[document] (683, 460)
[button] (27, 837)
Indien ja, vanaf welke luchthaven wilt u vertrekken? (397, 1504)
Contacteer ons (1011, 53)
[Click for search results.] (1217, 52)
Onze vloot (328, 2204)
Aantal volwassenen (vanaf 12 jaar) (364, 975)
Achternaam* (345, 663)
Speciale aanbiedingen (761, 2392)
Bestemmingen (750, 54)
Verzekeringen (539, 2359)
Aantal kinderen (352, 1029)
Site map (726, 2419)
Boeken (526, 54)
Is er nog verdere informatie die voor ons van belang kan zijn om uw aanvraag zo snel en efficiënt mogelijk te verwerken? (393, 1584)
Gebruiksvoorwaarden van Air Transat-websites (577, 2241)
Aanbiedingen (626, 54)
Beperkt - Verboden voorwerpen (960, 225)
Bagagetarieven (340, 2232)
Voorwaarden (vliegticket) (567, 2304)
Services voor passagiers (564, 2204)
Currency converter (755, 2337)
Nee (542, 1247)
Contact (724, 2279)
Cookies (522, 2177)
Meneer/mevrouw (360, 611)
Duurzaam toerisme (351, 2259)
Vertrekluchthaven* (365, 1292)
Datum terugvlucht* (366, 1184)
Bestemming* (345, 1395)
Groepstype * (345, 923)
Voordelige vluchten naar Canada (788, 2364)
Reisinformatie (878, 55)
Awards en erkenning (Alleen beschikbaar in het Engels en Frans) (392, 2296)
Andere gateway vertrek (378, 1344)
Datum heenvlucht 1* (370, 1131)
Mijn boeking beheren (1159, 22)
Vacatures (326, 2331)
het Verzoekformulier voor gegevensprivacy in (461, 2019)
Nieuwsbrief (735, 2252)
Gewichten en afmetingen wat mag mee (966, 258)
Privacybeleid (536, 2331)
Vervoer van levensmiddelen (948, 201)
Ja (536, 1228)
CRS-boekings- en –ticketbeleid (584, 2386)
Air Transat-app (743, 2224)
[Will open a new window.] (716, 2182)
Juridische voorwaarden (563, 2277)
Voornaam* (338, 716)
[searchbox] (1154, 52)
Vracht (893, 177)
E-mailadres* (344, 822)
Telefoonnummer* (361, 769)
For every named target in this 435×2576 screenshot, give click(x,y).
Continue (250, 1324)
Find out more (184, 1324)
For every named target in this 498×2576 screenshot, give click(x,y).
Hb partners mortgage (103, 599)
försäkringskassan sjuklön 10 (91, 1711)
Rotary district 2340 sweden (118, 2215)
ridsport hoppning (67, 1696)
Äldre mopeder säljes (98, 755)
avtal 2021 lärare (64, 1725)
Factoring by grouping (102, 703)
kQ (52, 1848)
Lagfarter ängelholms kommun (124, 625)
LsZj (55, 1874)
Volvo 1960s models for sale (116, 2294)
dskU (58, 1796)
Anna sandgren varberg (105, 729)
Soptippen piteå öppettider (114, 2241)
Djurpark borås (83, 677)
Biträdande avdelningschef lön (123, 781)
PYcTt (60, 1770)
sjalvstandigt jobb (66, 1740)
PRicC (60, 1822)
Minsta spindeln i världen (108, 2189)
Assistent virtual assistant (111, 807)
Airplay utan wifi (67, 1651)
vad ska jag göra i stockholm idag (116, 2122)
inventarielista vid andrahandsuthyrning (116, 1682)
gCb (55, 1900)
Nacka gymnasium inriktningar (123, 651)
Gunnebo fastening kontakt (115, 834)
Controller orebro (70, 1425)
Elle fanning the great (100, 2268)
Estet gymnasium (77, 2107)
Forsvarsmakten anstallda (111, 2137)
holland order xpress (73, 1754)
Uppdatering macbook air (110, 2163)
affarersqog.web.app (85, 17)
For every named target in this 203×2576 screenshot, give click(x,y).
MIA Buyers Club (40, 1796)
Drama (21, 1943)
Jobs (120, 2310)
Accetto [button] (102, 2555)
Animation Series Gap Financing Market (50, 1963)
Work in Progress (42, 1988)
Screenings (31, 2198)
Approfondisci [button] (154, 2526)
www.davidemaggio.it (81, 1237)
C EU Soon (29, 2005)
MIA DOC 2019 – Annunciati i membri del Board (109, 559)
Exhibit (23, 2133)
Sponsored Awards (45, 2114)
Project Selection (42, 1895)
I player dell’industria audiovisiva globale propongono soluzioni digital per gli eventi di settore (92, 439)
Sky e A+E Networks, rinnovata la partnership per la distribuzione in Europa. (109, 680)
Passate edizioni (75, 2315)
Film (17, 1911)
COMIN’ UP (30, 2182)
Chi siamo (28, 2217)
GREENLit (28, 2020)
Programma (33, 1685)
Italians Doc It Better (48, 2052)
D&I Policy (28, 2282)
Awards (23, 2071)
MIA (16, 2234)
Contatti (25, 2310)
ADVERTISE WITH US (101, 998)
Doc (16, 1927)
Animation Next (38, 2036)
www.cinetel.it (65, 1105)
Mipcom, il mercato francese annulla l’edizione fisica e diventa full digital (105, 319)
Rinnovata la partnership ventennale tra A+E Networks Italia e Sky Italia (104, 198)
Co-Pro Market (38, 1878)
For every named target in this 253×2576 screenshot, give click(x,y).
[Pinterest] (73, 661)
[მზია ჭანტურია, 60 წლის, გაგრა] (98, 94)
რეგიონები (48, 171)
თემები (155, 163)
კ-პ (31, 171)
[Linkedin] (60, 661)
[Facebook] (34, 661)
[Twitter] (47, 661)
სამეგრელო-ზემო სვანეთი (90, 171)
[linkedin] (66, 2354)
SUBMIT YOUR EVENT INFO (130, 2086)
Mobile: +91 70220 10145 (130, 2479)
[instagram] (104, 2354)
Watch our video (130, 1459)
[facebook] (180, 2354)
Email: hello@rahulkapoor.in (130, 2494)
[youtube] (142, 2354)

┄┄┄┄┄┄┄┄┄┄┄┄┄┄┄┄┄┄┄┄

▶ [What the task requires]
In the material above, transcribe exactly the lines beginning at the one with "Hb partners mortgage (103, 599)" and ending at the one with "Project Selection (42, 1895)", both included.

▶ [Exercise result]
Hb partners mortgage (103, 599)
försäkringskassan sjuklön 10 (91, 1711)
Rotary district 2340 sweden (118, 2215)
ridsport hoppning (67, 1696)
Äldre mopeder säljes (98, 755)
avtal 2021 lärare (64, 1725)
Factoring by grouping (102, 703)
kQ (52, 1848)
Lagfarter ängelholms kommun (124, 625)
LsZj (55, 1874)
Volvo 1960s models for sale (116, 2294)
dskU (58, 1796)
Anna sandgren varberg (105, 729)
Soptippen piteå öppettider (114, 2241)
Djurpark borås (83, 677)
Biträdande avdelningschef lön (123, 781)
PYcTt (60, 1770)
sjalvstandigt jobb (66, 1740)
PRicC (60, 1822)
Minsta spindeln i världen (108, 2189)
Assistent virtual assistant (111, 807)
Airplay utan wifi (67, 1651)
vad ska jag göra i stockholm idag (116, 2122)
inventarielista vid andrahandsuthyrning (116, 1682)
gCb (55, 1900)
Nacka gymnasium inriktningar (123, 651)
Gunnebo fastening kontakt (115, 834)
Controller orebro (70, 1425)
Elle fanning the great (100, 2268)
Estet gymnasium (77, 2107)
Forsvarsmakten anstallda (111, 2137)
holland order xpress (73, 1754)
Uppdatering macbook air (110, 2163)
affarersqog.web.app (85, 17)
For every named target in this 203×2576 screenshot, give click(x,y).
MIA Buyers Club (40, 1796)
Drama (21, 1943)
Jobs (120, 2310)
Accetto [button] (102, 2555)
Animation Series Gap Financing Market (50, 1963)
Work in Progress (42, 1988)
Screenings (31, 2198)
Approfondisci [button] (154, 2526)
www.davidemaggio.it (81, 1237)
C EU Soon (29, 2005)
MIA DOC 2019 – Annunciati i membri del Board (109, 559)
Exhibit (23, 2133)
Sponsored Awards (45, 2114)
Project Selection (42, 1895)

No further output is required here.